TASK DETAILS → Taking the line that contains "Task: Click the MT avatar in Top Users" as the first, copy exactly every line through the last line of the records, and nothing else.

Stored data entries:
------------------------
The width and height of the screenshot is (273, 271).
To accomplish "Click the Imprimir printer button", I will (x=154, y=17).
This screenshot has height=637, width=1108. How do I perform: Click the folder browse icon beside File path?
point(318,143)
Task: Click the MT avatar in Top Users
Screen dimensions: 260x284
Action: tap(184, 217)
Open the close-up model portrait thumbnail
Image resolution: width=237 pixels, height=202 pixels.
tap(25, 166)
------------------------
EXERCISE OUTPUT →
Task: Click the MT avatar in Top Users
Screen dimensions: 260x284
Action: tap(184, 217)
Open the close-up model portrait thumbnail
Image resolution: width=237 pixels, height=202 pixels.
tap(25, 166)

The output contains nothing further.